Yapılacak görevler:
A. Çelik vergisi konulu metne göre Türkiye, ABD'den ithal edilen kaç ürüne vergi uygulanacağını Dünya Ticaret Örgütü'ne bildirdi?
B. Çelik vergisi konulu metni son cümlesinden sonra sürdürün.

Anlattıkları arasından bir gelişmenin altını özellikle
çizmek istiyorum. Biliyorsunuz, ABD Başkanı Donald Trump, ithal ettiği çeliğe
yüzde 25 gümrük vergisi getirilmesi kararını aldı. Sonra Güney Kore, Arjantin
ve diğer bazı ülkeleri muaf tuttu. Türkiye ise muaf tutulmadı. Oysa Amerika,
vergiyi getirirken bunun ‘cari açık verdiği alanlar ve ülkeleri hedeflediğini’
ilan etmişti. Türkiye, çok net biçimde her iki kritere de uymuyor. Türkiye’nin
ABD’ye çelik ihracatı yaklaşık 1 milyar dolar. Buna karşılık ithalatı 1,3 milyar
dolar. Yani, ABD çelikte Türkiye’ye açık değil, aksine fazla veriyor. Öte
yandan, Türkiye’nin 8 küsur milyar dolarlık ihracatına karşın, ABD’nin
Türkiye’ye ihracatı yaklaşık 11 milyar dolar.
Hâsılı, ABD, Türkiye’ye karşı ne çelik sektörü bazında, ne
de ülke bazında cari açık veriyor. Görüşüp anlaşma çabasından sonuç çıkmayınca
geçen hafta, Türkiye’nin misillemesi geldi… Ceviz-bademden kozmetiğe ABD’den
ithal ettiğimiz 22 ürüne vergi uygulanacağını Dünya Ticaret Örgütü’ne ilettik.
ABD’ye çelikte getirdiği vergi yüküne denk gelecek şekilde 266,5 milyon
dolarlık vergi yükü oluşturacak karşı tedbir uygulanacak… Gelişmeyi TRT’de Elif
Saygılıer ile 7/24 Ekonomi programında değerlendirmiştik.
Fuat Tosyalı da izlemiş. “Az bile söylediniz” dedi ve devam
etti: “Normal şartlarda Amerika’nın bu uygulamasında muhatap biz değiliz.
Ticaret dengesi tarafından baktığımızda biz alacaklıyız. Kaldı ki oradan hurda
getiriyoruz, atık ürün alıyoruz ve nitelikli ürün satıyoruz. Getirdiğimiz atık
ürün ise sattığımız kaliteli üründen daha fazla…” Çelişkiye dikkat çekti: “Yani
normalde bizim bas bas bağırmamız; ‘kardeşim senden 15- 16 milyon ton hurda
alıyorum, karşılığında benden 15-16 milyon ton ürün al’ dememiz lazım. Fakat
Amerika bizi de ticari dengesinin bozuk olduğu ülkelerle aynı teraziye koyuyor.
Çok iyi anlatıp müzakere etmemiz lazım. Amerika’nın çelik ürünlerinde en ucuz
tedarikçisi yine Türkiye. Aynı zamanda en güvenli tedarikçi konumunda... Olay
biraz da siyasi… Eninde sonunda düzeleceğini düşünüyorum.”

Kayıtlı bilgiler:
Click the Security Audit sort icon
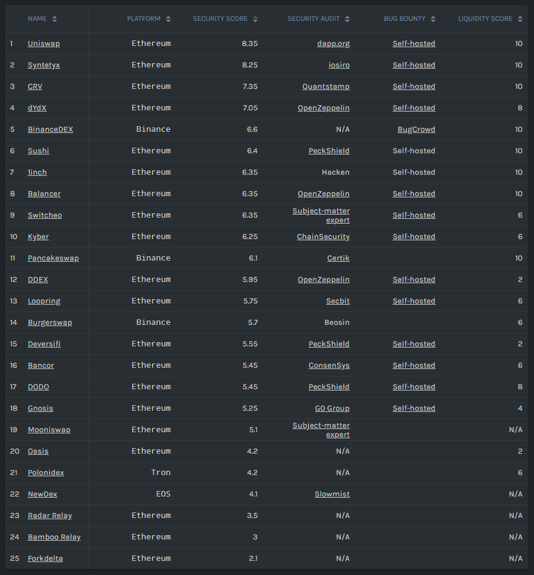The width and height of the screenshot is (534, 575). tap(348, 19)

Görev bazında yanıtlar:
A. 22 ürün.

B.
Ukrayna ve Rusya Türk pazarına göz dikti
Fuat Tosyalı, ABD’nin Türk çeliğine vergi uygulamasının
farklı bir boyutunu gündeme getirdi: “Demir-çelik ithalatı Amerika için
gerçekten tehditse, Türkiye için çok daha büyük bir tehdit. Rus üreticiler
Amerika’ya kesinlikle mal satamıyor. Yaptırımlar var. Avrupa Birliği de, Rus
ürünlerine 100 euroya varan vergi marjları koydu. Rus ve Ukraynalı üreticiler,
Avrupa’ya da satamadıkları ürünleri, aktarmak üzere korumasız olan Türk
pazarına göz dikti.” Örnek verdi: “Mesela Ukrayna’ya bakıyorsunuz üretilen
çeliğin yüzde 20’si içeride kullanılıyor. Gerisi ihracat... Ukrayna’daki bütün
çelikçiler devlet destekli. Onun fiyatıyla nasıl mücadele edeceksiniz? Şimdi,
Ukrayna bakıyor ki, Serbest Ticaret Anlaşması yapalım. İmkansız bir şey! Biz bunla
uğraşırken şimdi Rus üreticiler de gözünü bize dikti. Yapılacak tek şey
ithalata karşı koruma önlemi alınması…” Ekledi: “Ve bunlar testi kırıldıktan
sonra değil, hemen yapılmalı…”
"İran’dan dünya kadar inşaat demiri giriyor”
Tartışma malum... İnşaatçılar, demir- çelik üreticilerinin
fiyatları aşırı artırdığından, bunun da inşaat maliyetlerini yukarı çektiğinden
şikayetçi. Demir- çelikçiler de kendi maliyetlerinin artışına dikkat çekiyor.
Karşılıklı açıklamalar zaman zaman tansiyonu yükseltiyor. Değerlendirmesini
sormaya hazırlanıyorduk ki, Tosyalı farklı bir açıdan konuya girdi: “Bir
taraftan da İran’dan Türkiye’ye dünya kadar inşaat demiri giriyor şu anda.
Neden? Gümrük vergisi sıfıra indirildi. Yani Türk çelik üreticisi bırakın
teşviki, kesinlikle korumasız kaldı. Türkiye’nin de mutlaka koruma önlemleri
alması lazım. Çelik ithalatı Amerika’nın ulusal güvenliğini tehditse, daha
büyük tehdit Türkiye için…”
Ekonomi yönetimine ilettiniz mi?
“Anlatmaya çalışıyoruz tabii… Ama şurası da gerçek ki,
siyaset zaman zaman piyasada oluşturulan inşaat demiri fiyatlarına ilişkin
yapılan spekülasyonların etkisinde kalıyor. Eğer fiyatta spekülasyon varsa
bunun denetim araçları bellidir. Bunu ithalat duvarını indirerek denetlemeye
kalkarsanız farklı yere gider bu. O zaman durmadan gümrük oranlarını indirip
kaldırmak lazım…”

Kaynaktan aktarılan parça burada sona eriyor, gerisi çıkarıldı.